For the records below, tally the lines that include the word "cell" and give only the tally.

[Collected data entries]
=== Begin Enclosure ===

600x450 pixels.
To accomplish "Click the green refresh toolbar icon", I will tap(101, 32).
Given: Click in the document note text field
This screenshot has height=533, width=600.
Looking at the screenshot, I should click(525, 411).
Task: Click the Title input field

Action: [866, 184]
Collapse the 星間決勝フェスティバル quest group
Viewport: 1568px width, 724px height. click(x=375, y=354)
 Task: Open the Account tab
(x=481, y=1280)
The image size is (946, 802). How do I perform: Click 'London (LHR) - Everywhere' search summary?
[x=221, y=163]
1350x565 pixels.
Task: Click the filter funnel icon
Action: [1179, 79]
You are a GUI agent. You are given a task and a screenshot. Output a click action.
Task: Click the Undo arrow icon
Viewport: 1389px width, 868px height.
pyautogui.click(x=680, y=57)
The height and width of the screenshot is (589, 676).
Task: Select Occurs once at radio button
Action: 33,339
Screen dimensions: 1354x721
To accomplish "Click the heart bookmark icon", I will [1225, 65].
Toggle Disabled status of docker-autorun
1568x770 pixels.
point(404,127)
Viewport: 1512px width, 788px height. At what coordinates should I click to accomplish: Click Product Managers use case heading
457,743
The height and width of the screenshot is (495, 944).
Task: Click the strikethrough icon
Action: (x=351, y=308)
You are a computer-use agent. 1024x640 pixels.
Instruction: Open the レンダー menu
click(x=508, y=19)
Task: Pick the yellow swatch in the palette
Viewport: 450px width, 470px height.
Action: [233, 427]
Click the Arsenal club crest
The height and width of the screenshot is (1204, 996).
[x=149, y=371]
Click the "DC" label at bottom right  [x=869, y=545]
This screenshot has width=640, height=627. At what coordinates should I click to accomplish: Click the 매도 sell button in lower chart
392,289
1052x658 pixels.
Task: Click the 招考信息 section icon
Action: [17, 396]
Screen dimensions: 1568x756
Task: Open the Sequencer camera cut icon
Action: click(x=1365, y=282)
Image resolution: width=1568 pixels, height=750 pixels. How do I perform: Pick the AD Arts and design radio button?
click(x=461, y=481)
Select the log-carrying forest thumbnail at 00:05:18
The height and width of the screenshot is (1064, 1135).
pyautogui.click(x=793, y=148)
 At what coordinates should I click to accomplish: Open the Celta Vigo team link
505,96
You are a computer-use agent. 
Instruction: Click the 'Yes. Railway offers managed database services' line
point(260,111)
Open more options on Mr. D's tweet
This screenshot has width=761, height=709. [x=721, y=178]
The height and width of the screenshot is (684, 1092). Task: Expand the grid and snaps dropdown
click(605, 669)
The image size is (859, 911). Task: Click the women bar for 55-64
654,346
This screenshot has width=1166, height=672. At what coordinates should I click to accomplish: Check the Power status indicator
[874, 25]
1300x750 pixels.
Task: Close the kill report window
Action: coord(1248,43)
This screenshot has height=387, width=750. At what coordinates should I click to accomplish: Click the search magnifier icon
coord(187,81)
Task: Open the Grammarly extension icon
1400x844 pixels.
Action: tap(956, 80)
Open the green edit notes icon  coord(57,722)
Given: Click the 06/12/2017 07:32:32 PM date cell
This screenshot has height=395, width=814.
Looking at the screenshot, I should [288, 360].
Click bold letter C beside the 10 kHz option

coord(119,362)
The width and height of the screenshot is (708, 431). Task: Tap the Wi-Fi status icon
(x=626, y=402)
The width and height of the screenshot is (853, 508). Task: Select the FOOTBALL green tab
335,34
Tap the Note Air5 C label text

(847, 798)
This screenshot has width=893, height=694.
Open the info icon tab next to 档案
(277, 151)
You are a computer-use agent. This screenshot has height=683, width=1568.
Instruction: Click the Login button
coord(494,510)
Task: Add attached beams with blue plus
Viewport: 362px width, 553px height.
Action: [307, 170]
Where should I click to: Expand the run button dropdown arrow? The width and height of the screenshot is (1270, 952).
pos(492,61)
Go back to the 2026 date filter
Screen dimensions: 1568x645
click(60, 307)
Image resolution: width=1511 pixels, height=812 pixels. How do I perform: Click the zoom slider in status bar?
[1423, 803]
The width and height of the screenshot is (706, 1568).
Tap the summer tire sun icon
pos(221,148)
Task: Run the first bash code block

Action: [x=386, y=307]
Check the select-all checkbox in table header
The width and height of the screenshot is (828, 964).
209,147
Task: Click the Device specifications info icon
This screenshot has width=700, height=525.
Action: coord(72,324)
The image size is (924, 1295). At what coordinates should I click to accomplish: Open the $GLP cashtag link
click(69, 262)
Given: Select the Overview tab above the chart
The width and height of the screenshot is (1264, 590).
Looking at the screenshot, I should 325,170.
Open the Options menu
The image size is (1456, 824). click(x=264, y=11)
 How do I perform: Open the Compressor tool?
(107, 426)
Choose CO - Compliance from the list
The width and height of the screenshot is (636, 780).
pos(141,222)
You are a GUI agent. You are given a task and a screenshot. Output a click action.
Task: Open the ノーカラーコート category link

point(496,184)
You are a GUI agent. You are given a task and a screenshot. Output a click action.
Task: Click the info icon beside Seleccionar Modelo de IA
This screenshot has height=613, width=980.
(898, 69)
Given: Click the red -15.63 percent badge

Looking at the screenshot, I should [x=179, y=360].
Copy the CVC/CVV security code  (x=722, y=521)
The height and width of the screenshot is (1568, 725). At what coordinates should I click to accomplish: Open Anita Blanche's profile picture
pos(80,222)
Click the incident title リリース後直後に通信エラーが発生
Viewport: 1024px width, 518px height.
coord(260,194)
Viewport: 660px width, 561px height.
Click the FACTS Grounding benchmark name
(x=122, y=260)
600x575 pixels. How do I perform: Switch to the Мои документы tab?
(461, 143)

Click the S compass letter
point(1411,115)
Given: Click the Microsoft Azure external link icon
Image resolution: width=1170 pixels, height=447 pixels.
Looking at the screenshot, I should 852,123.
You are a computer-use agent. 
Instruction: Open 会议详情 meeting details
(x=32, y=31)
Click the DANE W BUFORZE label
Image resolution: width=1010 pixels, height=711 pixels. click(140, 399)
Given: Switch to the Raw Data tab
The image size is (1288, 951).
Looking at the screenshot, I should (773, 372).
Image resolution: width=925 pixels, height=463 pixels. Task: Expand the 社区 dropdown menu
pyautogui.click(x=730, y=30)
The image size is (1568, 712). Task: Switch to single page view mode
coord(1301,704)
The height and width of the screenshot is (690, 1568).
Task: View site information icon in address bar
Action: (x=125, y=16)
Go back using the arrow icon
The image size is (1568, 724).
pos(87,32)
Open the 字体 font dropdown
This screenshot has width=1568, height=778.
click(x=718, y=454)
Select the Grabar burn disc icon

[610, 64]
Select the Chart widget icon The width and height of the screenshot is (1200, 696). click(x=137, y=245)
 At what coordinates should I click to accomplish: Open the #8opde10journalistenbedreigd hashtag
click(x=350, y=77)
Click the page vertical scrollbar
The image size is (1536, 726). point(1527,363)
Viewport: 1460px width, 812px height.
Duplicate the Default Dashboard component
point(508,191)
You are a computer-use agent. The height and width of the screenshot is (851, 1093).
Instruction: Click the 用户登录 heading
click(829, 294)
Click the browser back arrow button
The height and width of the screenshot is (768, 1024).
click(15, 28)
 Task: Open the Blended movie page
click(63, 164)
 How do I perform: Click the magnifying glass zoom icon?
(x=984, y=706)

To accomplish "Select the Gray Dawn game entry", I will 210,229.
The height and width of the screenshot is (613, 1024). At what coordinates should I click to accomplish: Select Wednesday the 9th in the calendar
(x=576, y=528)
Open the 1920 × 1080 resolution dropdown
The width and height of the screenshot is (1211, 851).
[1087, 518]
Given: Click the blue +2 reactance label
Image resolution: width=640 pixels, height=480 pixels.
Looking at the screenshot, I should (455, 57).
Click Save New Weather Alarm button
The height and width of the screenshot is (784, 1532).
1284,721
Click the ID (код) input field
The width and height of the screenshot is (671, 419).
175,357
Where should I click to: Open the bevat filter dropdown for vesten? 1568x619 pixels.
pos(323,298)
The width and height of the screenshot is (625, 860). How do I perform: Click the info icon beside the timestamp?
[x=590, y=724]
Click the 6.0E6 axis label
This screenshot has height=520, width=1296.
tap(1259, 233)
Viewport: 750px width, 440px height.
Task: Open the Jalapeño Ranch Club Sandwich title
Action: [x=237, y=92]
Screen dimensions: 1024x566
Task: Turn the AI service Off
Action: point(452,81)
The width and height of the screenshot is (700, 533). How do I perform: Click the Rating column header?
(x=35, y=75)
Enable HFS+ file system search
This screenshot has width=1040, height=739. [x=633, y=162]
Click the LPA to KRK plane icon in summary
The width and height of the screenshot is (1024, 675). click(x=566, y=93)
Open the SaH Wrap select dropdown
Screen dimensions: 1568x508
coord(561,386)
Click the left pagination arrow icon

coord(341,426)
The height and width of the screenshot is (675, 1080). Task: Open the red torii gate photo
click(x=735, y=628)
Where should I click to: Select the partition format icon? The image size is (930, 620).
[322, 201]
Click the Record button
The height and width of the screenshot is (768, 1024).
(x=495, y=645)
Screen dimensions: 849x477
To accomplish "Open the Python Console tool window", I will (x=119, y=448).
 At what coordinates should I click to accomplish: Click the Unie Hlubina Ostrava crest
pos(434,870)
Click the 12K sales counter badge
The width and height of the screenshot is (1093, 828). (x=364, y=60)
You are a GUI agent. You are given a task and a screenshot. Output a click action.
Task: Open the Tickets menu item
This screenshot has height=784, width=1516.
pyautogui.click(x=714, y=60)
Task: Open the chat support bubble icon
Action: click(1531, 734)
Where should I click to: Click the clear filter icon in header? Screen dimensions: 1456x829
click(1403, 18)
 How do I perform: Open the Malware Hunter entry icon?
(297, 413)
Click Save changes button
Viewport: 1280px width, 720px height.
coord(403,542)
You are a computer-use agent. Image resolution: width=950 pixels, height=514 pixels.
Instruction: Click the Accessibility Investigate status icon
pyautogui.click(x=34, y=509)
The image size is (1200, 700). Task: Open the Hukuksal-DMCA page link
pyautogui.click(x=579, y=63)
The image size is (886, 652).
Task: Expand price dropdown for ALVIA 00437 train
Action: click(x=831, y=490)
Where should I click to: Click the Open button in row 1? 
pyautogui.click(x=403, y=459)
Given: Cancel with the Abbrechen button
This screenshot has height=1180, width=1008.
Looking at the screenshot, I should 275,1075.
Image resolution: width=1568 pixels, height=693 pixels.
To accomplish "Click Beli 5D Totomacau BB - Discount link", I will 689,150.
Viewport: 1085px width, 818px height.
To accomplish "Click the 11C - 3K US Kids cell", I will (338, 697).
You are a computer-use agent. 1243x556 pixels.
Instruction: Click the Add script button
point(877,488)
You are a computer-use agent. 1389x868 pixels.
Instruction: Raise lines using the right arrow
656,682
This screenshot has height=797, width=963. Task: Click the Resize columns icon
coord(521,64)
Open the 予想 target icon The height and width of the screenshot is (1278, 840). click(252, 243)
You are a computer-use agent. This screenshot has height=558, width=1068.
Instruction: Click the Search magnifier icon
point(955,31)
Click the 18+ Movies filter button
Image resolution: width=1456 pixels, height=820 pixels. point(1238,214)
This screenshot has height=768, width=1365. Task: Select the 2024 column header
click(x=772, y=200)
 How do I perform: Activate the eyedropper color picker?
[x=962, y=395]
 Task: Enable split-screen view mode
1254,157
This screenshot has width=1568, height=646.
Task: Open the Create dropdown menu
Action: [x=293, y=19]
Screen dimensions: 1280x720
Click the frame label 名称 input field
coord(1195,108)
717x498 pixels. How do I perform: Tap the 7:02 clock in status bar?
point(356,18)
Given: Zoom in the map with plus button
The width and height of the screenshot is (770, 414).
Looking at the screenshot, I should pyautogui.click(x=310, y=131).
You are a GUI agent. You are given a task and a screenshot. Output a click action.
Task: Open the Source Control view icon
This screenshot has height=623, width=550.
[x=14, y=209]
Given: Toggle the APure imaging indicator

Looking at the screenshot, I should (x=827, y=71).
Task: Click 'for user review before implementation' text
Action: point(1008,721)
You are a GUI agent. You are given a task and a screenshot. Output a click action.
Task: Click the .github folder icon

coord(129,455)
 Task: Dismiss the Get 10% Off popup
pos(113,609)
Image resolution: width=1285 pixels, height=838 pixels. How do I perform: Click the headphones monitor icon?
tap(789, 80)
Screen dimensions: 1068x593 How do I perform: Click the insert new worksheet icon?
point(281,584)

=== End Enclosure ===

EXPECTED ANSWER> 2